Monday, February 02, 2009

Menu Plan Monday

While I recover from my gravy-infused weekend trip to WV for my husband's grandmother's 80th birthday party, I figured I'd at least get my menu posted. I was smart and planned my menu BEFORE we left. :) Mainly this was done because I knew it wouldn't be pretty. So I've got it figured out points-wise pretty much for the main meals.

I'll try to write more about the trip later. I've got to get my blood drawn tomorrow for my 3-month recheck and it'll be interesting to see if they actually get blood or gravy. ;) I hope this weekend won't impact my blood values.
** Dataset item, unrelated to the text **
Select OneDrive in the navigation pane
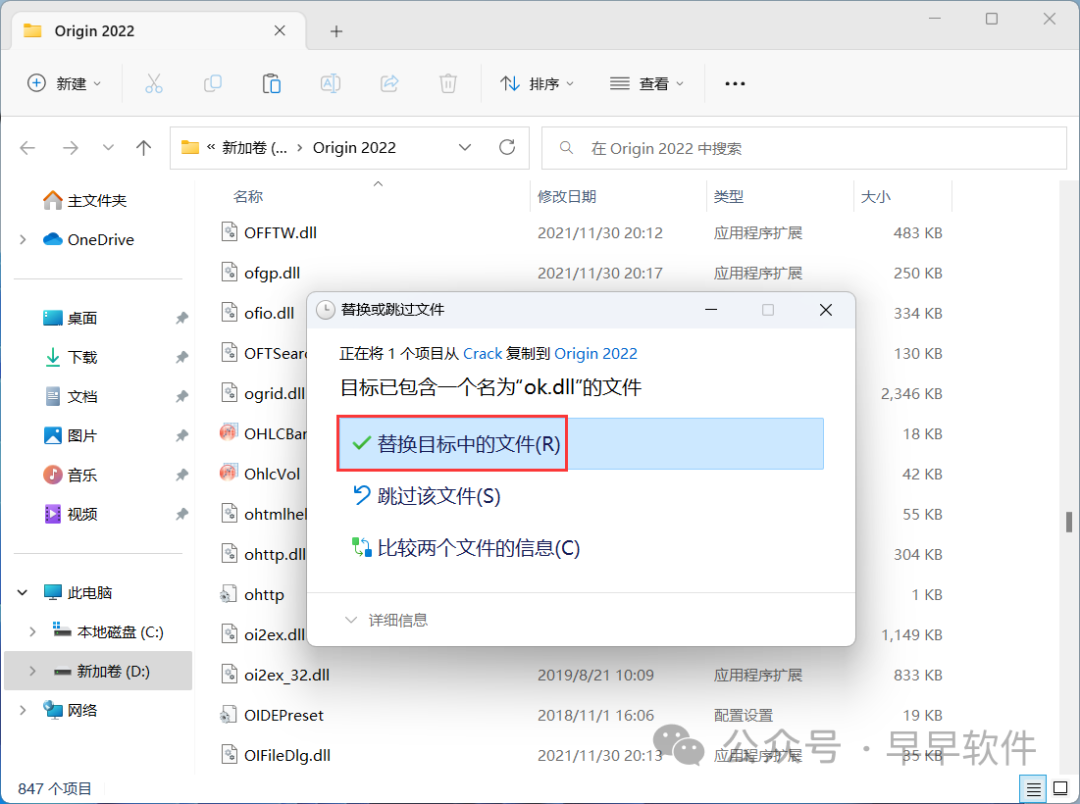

Monday: B: Cereal L: Black & White Bean Salad, Mozzarella, Red Pepper and Pesto Sandwich D: Hand-Slappin' Chicken, Cauliflower, Collards
Tuesday: B: Strawberry Vanilla Shake L: same as above D: Slow Cooker Beef Beef Chili, cornbread
Wednesday: B: Fruit & Yogurt L: Same as above D: Garlic-Studded Pork Loin, Roasted Veg
Thursday: B: Egg, bacon, & veggies L: Ham N Swiss sandwich and Tomato Soup D: Tex-Mex Taco Salad
Friday: B: Egg & Cheddar Sandwich, L: Bean Salad, sandwich D: Pizza

For more menu ideas visit: I'm an Organizing Junkie

Everything may change (usually it's going to be breakfast or lunch). This morning ended up being coffee and pepperoni rolls. Yes, I was introduced to pepperoni rolls this weekend too. I think my blood will be a bit viscous.



Garlic-Studded Pork Loin
Makes 3 Entrees 6-8 Servings Each
Come home and enjoy this Mediterranean-style roast after a busy day. Slow cooking your main dish leaves you a little extra time for finishing touches: a roasted head of garlic to spread on a fresh baguette, fresh mozzarella over sliced tomatoes topped with fresh basil leaves, or perhaps a simple spinach salad with red onion, pitted Kalamata olives, and feta. - KN
From: Fix, Freeze, Feast

1 pork loin, (about 8 lbs)
2 Tbsp dried oregano
1 Tbsp salt
1 Tbsp black pepper
18 garlic cloves
3/4 cup olive oil
3/4 cup lemon juice
3/4 cup water
3 one-gallon freezer bags, labeled

Mix oregano, salt, and pepper in a small bowl and set aside.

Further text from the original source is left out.